Three mornings a week, Rafael Sanabria rides his Russian-made bicycle 1 mile to a church located in the center of this city about two hours east of Havana.
The 73-year-old retired bus driver doesn’t come for the prayer or even the yoga class offered in the community hall at the Presbyterian church known as “El Fuerte.”
“I come for the water,” said Sanabria, after he parked his bike and pulled two empty 1-gallon bottles from a burlap bag.
“It’s safer. We use it for drinking. There are six people in my household. We used to drink the tap water, but there were problems with cholera and diarrhea.”
Sanabria, and about 100 others who came to El Fuerte during the two hours it was available on Wednesday morning, enjoyed the free and safe drinking water thanks to members of St. Charles Avenue Presbyterian Church in New Orleans.
Over the past 15 years, dozens of church members have either donated money or gone to Cuba to assist El Fuerte, which takes its name from an old Spanish fort a block away. In Cárdenas, it is known as “the water church.”
Ten church members came from New Orleans in May 2012 to install a water purification system.
Church officials in Cárdenas credit the system with reducing water-caused sicknesses in the community. The free water also means a lot in a country where the average wage is about $20 per month. Each bottle of water would cost $1.90.

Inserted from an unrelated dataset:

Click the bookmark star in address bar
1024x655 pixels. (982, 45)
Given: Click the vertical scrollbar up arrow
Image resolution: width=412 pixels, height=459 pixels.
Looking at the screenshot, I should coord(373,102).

Church officials in Cárdenas affectionately refer to the New Orleanians as the “St. Charlies.”
“We consider them to be family,” said Yamilka Gonzalez, El Fuerte’s pastor.
Members of the New Orleans church also have installed a clean water system at the other Presbyterian church in Cárdenas, known as Juan G. Hall.
“It’s a blessing of God to have this water,” said Rosa Rozada, who manages El Fuerte’s water system.
Officials at the New Orleans church said political differences between communist Cuba and the United States have not been a barrier.
The relationship with El Fuerte began in 1999 after Nell Johnston in New Orleans raised the money to replace a roof lost to neglect. Dr. Paul DeCamp planted a palm tree that now towers over the church.
In 2011, about a dozen members of the St. Charles Avenue church came to El Fuerte to test whether the government-provided tap water was contaminated. They used materials provided by Living Waters for the World, a program created by a Presbyterian pastor named Wil Howie that had established clean water systems throughout the world.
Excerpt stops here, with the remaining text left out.